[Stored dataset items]

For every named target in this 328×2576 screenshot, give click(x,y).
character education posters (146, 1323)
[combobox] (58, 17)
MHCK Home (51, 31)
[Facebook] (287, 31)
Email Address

**TASK DETAILS:**
Repeat all the lines above, keeping them exactly as they are.

**TASK RESULT:**
For every named target in this 328×2576 screenshot, give click(x,y).
character education posters (146, 1323)
[combobox] (58, 17)
MHCK Home (51, 31)
[Facebook] (287, 31)
Email Address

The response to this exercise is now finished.